Project Description

Why Microsoft’s AI-enhanced apps are risky business.

Good news! AI is coming for parts of our jobs. That’s something to be celebrated because as Microsoft shows in its Work Trend Index, we spend more than half our time looking for information, communicating, filing or figuring out the structure of our next PowerPoint. With the imminent introduction of Microsoft Copilot, AI will help take care of the more boring or mundane bits. It will help us work smarter, using our time to be more efficient and effective.

Aaron Horan – Solutions Architect

So, what’s Copilot?

As observers of Microsoft will know, they partnered with the AI tour-de-force ChatGPT some time ago. Copilot represents the integration of ChatGPT-like technology into Microsoft’s productivity suite. It’s the applications we use every day, like Word, Outlook, Teams and yes that bete noir for many, PowerPoint.

Copilot combines large language models (LLMs) with your personal (and business) data in Microsoft Graph / Microsoft 365 apps, for a natural language interface capable of doing multiple useful things. For example, ask for a PowerPoint presentation based on the sales data in a Word document; it does it for you.

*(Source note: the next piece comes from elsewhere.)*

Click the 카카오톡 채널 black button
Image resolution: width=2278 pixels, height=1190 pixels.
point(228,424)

Having recently spent 6 hours wrestling with PPT, the value here is obvious!

That’s the power of Copilot. As part of Microsoft 365, it works across your calendar, emails, chats, documents, meetings, and contacts. Ask it things like ‘Share the most recent go-to-market campaign’, and it generates a status update based on recent meetings, emails and chat threads. This helps drive down the 57% of time we currently spend communicating, and improve on the 43% we spend creating (more details in the Microsoft Work Trend Index).

Along with these benefits, comes new governance and structural challenges – some of which we can’t even anticipate.

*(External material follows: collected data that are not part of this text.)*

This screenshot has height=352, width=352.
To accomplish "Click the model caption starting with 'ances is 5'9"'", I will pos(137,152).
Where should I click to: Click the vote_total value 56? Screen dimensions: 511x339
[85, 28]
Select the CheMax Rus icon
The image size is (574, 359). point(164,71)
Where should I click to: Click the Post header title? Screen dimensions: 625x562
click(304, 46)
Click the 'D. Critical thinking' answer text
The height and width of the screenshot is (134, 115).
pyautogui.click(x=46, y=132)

AI – the ultimate nosy parker

This leads us to important questions around governance and information access. Copilot will do exactly what is asked of it, with no moral or ethical compass. It’s the ultimate nosy parker, for one thing immediately ending the comfort of ‘security through obscurity’.

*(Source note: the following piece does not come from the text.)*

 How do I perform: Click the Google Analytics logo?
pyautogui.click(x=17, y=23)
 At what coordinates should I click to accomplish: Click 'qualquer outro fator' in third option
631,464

Let’s take the CEO’s payslip as a trite, but potentially very real example. Ask Copilot to tell you how much the CEO’s paid, and Copilot, using your permissions, won’t rest until it’s gone through every source available to you. It will present all evidence found. And among the digital paperwork you have access to, it may well discover this information.

This is a massive danger with multiple implications. This includes issues which may arise with onboarding / offboarding, with permissions a person has in one position, but should not have if moved into another. The common practice of using ‘templated’ provisioning of employees in similar roles also needs scrutiny.

These are just ‘top of mind’ issues with Copilot. Be assured, though, that this is the top of a potentially deep rabbit hole. What is certain is that in the Copilot age, a more rigorous, nuanced approach to security and governance is necessary.

Data governance principles still apply

The good news, of course, is that data governance is far from new, conceptually. Existing principles must and do apply, including the ‘pillars’, which are:

  • Data quality
  • Data security and privacy
  • Data architecture and integration
  • Metadata management
  • Data lifecycle management
  • Regulatory compliance
  • Data stewardship
  • Data literacy

What changes is rigour

With a relentless (AI) nosy parker, audits are likely to be required more regularly. The classic Kiwi ‘she’ll be right’ approach won’t work. Vigilance with data is vital as these issues emerge (and they will emerge in practice, as more Copilot deployments expose them).

Fortunately, the tools are there for better data management and improved governance – including things like Data Loss Prevention, and Data Protection. In fact, like Copilot, these tools are built into Microsoft 365. However, for full effect, their use depends on an effective and appropriate policy first, and then configuration and deployment.

The bottom line?

It does look like truly helpful AI is on the way. Making the most of it, though, requires careful consideration of just how AI is used, and any governance or data security implications AI exposes.